Start of Entries provided

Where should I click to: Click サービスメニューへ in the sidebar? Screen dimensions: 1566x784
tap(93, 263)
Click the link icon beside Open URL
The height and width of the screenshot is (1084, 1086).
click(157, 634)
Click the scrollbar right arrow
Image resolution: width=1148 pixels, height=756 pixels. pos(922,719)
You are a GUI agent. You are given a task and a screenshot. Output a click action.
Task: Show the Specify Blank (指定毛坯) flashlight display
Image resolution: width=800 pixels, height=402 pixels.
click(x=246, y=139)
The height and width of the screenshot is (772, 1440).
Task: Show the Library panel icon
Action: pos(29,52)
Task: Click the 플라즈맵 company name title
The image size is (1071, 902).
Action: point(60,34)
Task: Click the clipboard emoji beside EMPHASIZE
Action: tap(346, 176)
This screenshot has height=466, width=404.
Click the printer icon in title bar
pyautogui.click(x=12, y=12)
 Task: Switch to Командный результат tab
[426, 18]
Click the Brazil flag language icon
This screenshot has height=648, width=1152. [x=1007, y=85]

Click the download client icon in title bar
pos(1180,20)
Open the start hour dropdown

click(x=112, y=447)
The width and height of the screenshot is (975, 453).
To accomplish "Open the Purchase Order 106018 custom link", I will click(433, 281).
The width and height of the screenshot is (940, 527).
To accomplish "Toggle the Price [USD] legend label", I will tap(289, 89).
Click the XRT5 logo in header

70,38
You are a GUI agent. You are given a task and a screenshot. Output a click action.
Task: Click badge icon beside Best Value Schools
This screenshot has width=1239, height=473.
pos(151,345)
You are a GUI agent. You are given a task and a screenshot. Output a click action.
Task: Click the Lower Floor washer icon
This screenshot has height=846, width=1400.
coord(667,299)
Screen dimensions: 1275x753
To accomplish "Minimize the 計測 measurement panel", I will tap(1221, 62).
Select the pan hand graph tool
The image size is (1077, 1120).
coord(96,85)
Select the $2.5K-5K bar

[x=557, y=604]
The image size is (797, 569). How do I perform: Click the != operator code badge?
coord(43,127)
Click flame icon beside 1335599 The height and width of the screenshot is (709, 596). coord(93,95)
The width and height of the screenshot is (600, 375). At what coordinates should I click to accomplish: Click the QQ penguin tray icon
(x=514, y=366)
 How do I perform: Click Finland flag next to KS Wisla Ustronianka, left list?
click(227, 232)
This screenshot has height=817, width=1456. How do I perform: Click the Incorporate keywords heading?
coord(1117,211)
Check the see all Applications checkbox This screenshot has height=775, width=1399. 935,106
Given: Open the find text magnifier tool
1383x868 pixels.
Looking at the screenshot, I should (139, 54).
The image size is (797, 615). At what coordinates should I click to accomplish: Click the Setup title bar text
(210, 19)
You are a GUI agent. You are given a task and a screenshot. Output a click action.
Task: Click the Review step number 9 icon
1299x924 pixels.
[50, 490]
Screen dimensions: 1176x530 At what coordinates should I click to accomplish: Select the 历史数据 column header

End of Entries provided

▸ What you have to do: Copy the lines from the one containing "Click flame icon" through the one containing "(x=514, y=366)", keeping both of those lines.

▸ Task output:
Click flame icon beside 1335599 The height and width of the screenshot is (709, 596). coord(93,95)
The width and height of the screenshot is (600, 375). At what coordinates should I click to accomplish: Click the QQ penguin tray icon
(x=514, y=366)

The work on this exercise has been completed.